PFLAG was important in two ways. The first, and most obvious, was that it gave gays and lesbians a support network outside of the gay community, and helped create an American in which LGBT people weren't necessarily a beleaguered minority with nobody outside their community advocating for them. I don't believe any of the changes in society that have normalized the gay experience would have been possible without this.

But, secondly, it also helped undo one of the major strengths of homophobia. When I was in college in the 80s, and started figuring out that I thought homophobia was an awful thing, and had friends who were gay and wanted to support them, it was almost impossible to do so without being thought of as gay too. And since back then being gay was still very frequently met with violence, it helped make supporting gay people a frightening experience -- and if it was this way in the 80s, imagine how it was in previous decades, when rumors of gayness could get somebody fired or ostracized with just a phone call. Homophobia was really potent, because publicly rejecting it made straight people run the risk of being a victim of homophobia.

Jeanne Manford and PFLAG created a new category: straight people who supported gay people. And, because of the visibility of the organization, helped make this category something that was broadly understood. She helped the world realize that you didn't have to be gay to support gay people, and, in doing so, she stole some of the power of homophobia away from it. Suddenly you could be a politician and support gay rights without people assuming you were gay (in fact, the opposite seems to be the case now: if you are publicly anti-gay enough, people assume you must be deeply closeted.) I guess ideally people would support gays or lesbians in spite of homophobia, rather than because they no longer need fear that they may be made a victim of it. But this is not an ideal world, and PFLAG made it possible for people to locate a category of support that was neither homophobe not gay person. And this is really important, because I sometimes think the world is changed most by changing what sort of self-definition is possible, what sort of categories of possibility exist, and she helped made possible the category of "straight person who supports gay people."

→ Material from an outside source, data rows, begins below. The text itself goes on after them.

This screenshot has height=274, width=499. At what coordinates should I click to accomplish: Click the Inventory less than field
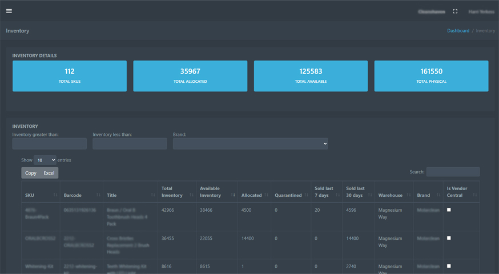tap(130, 144)
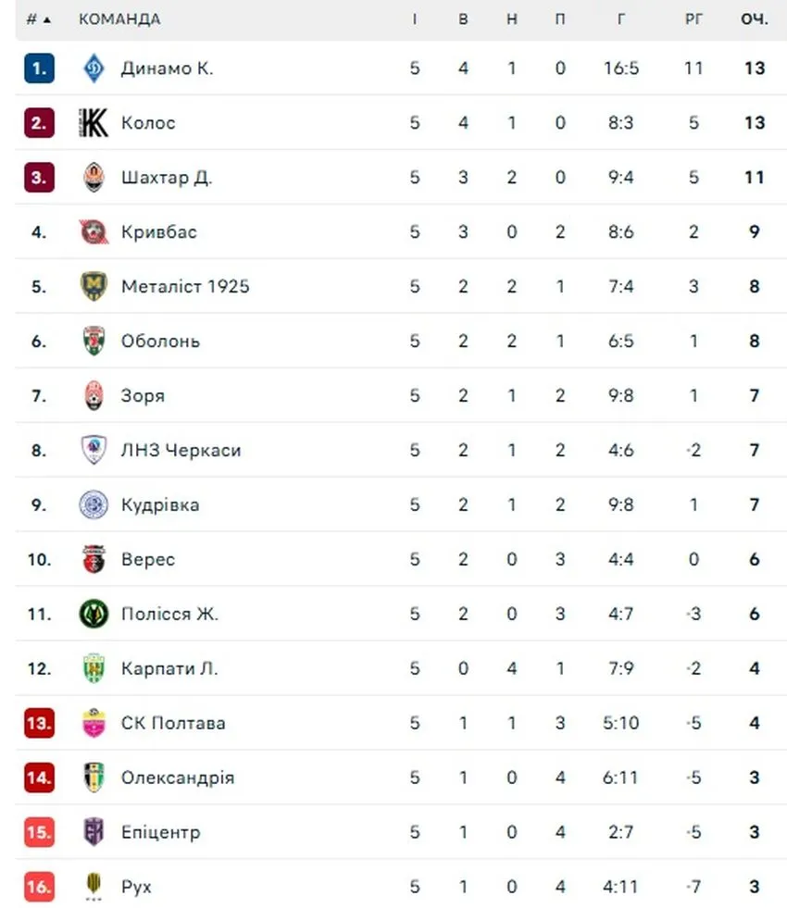The width and height of the screenshot is (787, 908).
Task: Open the Карпати Л. team name
Action: (169, 668)
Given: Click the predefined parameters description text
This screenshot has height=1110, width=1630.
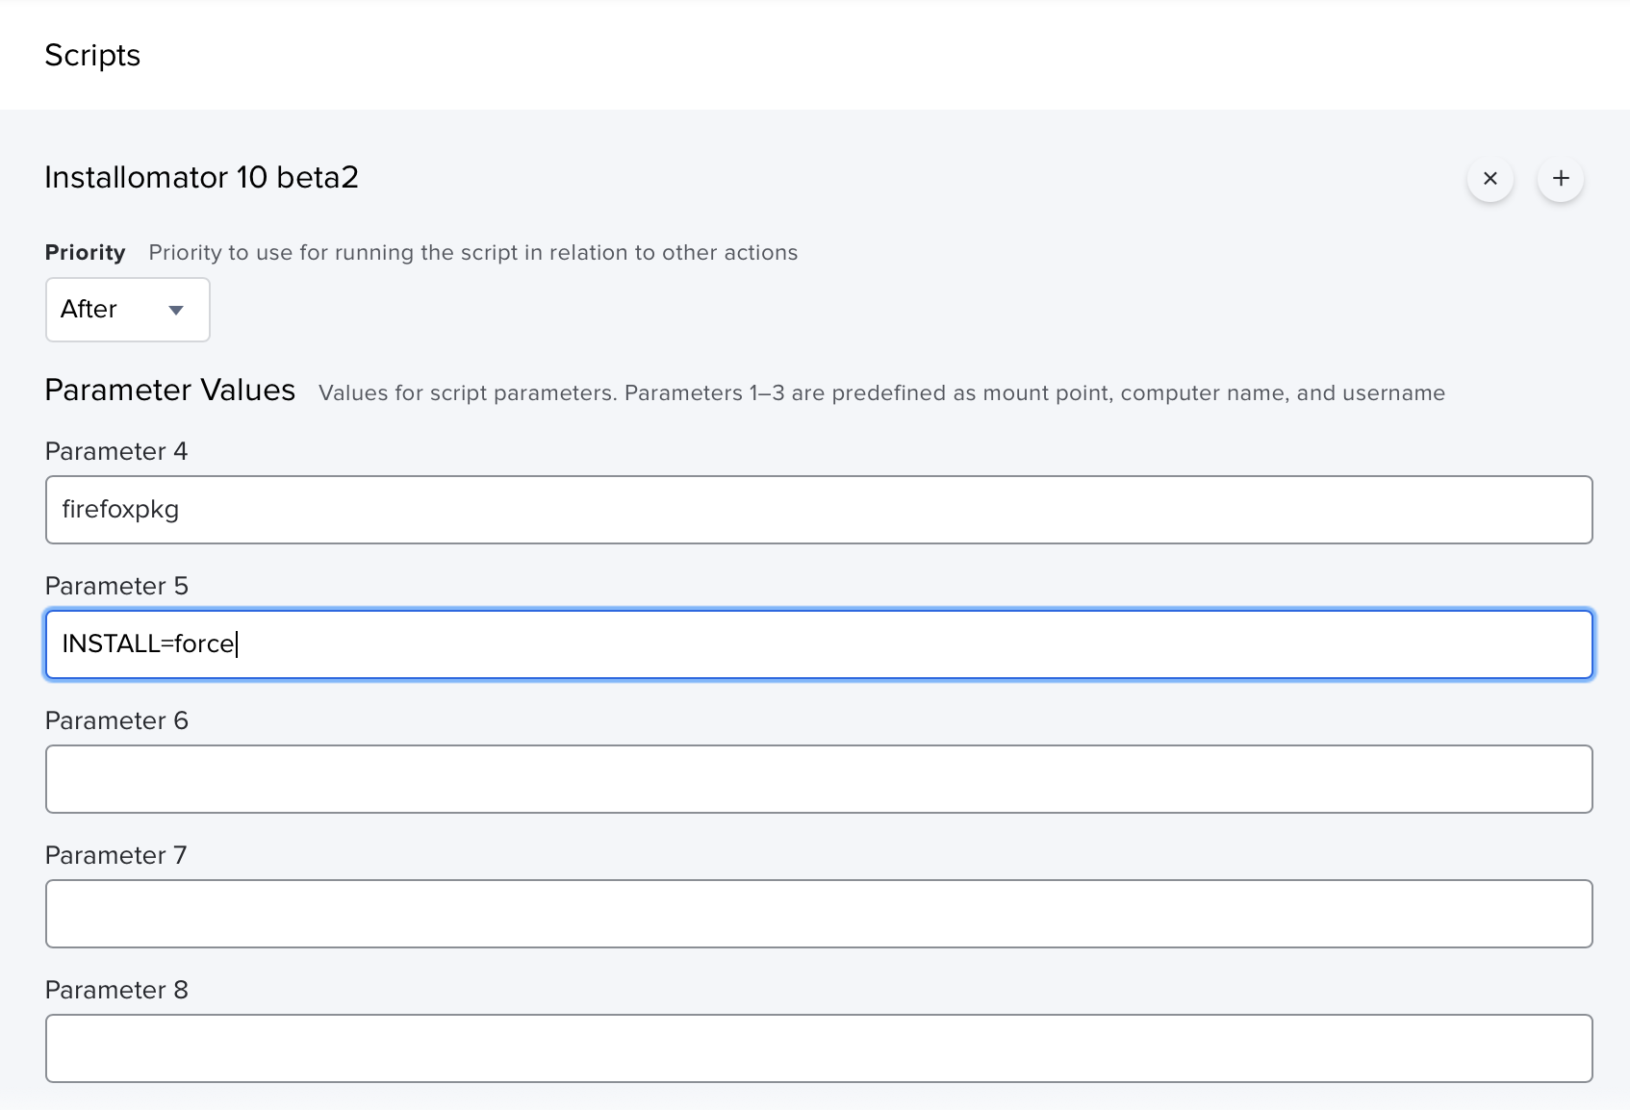Looking at the screenshot, I should point(880,393).
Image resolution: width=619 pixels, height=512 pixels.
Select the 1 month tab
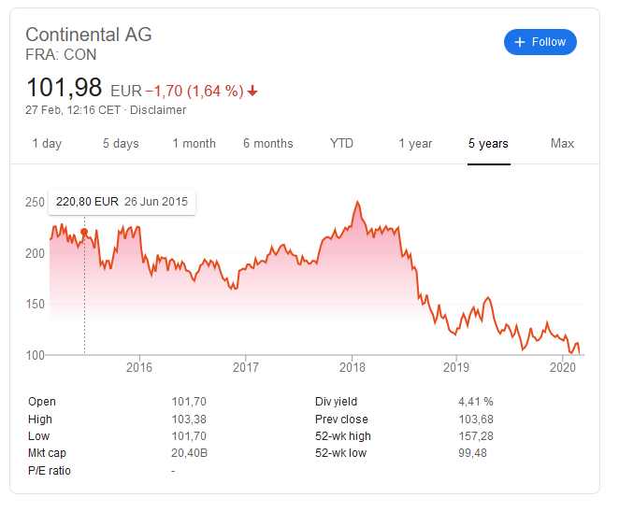pyautogui.click(x=194, y=144)
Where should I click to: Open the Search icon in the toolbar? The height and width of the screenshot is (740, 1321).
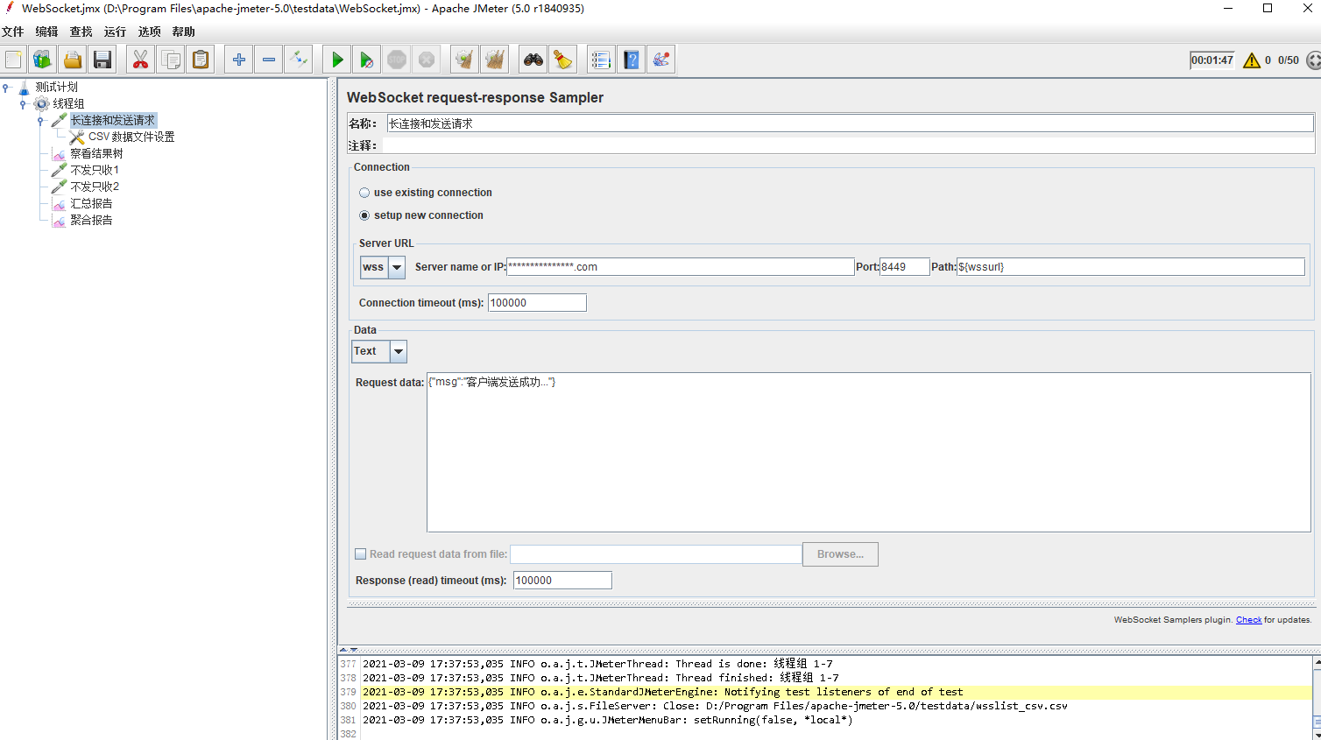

When I was in college I would never have believed that just 25 years later, the world would have changed so much, and the idea of being a parent or friend of a gay or lesbian would move to a place where it is sort of unremarkable -- that a majority of Americans just generally support gay rights. The world has lost an essential agent of change in her, but we are better for having had her here.
posted by Bunny Ultramod at 2:59 PM on January 8, 2013 [50 favorites]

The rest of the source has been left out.